The human body is complicated and needs a broad range of vitamins and nutrients.
These nutrients are essential in daily health and living. Our bodies also require different minerals that are present in every cell. Due to our fast paced world, we all have a hard time getting the vitamins we need and so do our children.
According to the USDA half of youngsters don’t get enough calcium, two-thirds are low on E and zinc, and one-third don’t have enough iron. Kids low on calcium and D may have weak bones that are more prone to break. Children with even mild anemia from low iron levels can have learning and behavior problems. And, since children are often picky eaters and exposed to extra germs, all while growing, they greatly benefit from vitamins and minerals.

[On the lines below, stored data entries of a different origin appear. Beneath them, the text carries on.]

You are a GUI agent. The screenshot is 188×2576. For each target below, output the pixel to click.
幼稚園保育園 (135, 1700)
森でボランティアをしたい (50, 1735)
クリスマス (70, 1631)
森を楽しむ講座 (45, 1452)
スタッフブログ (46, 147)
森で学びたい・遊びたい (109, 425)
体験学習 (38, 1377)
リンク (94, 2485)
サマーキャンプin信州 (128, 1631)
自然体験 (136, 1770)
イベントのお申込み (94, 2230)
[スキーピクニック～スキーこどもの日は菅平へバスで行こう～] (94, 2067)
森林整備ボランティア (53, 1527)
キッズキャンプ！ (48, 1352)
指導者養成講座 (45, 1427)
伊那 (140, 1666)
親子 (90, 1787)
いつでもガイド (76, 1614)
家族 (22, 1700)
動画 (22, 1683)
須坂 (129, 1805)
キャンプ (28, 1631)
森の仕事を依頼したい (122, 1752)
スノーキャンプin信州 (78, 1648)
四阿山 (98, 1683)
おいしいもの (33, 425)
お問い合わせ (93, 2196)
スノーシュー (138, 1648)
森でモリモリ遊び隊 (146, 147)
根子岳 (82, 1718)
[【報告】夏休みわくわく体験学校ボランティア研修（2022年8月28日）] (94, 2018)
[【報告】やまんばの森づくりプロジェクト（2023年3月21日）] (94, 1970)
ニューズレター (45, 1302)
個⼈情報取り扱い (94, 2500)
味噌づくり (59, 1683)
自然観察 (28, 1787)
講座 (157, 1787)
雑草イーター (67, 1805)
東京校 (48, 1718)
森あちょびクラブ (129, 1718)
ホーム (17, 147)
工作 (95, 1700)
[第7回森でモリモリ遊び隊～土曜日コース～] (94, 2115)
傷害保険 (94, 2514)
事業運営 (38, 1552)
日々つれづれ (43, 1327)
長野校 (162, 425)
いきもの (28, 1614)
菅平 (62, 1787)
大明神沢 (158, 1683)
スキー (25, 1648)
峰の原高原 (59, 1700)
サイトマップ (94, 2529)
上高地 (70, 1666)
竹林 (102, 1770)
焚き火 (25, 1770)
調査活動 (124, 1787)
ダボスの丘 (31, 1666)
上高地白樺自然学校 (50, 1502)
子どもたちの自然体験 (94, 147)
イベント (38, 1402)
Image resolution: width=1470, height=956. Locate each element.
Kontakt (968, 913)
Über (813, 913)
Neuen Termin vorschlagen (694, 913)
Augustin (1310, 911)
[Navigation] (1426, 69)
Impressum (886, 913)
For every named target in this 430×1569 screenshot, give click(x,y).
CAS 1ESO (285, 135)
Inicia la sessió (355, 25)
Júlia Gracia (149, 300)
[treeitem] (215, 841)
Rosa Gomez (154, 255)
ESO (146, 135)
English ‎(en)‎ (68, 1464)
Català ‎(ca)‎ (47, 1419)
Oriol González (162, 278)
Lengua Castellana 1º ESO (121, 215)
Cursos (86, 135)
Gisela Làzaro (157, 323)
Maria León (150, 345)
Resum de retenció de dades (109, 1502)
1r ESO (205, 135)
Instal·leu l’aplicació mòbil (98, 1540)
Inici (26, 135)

What to look for in children’s vitamins
The next best thing to getting your nutrients from good food, is to get a food-based vitamin. These vitamins are recognizable to the human body on a molecular level, unlike synthetic (manmade) vitamins. This means that vitamins from a health food store are up to 70% more bioavailable than the vitamins you see advertised on t.v., or at chain stores. Supplements from a chain store may be less expensive, but you get what you pay for. For example, a calcium supplement from a chain store may be less expensive but what you may not realize is that it has not been molecularly distilled to remove mercury, while the one from the health food store has. It’s worth a few more dollars.
What to avoid in a vitamin
Read the ingredient list. You’ll be surprised how many vitamins have some form of sugar as one of the first ingredients. Avoid synthetic ingredients – they are difficult to digest and not as safe as supplements made from whole foods. Lastly, avoid the gummy. Not to be a downer, but we are doing our children a disservice to teach them that things like food and vitamins should be entertaining. They are also bad for teeth.
What kinds of supplements to get for your child
A good rule of thumb for both kids and adults is:
• essential fatty acids (EFAs)
• calcium/magnesium/vitamin D supplement
All as needed, depending on diet and state of health.
How healthy is your family’s diet? For example, if your family eats fish three times a week, you don’t need the EFA supplement. Do you allow your child to drink carbonated beverages? If so, they most likely need all of the supplements listed above, daily. (Natural News)
Well there you have it, very easy and simple the way it should be. Remember before changing your diet or adding anything new, talk to your doctor.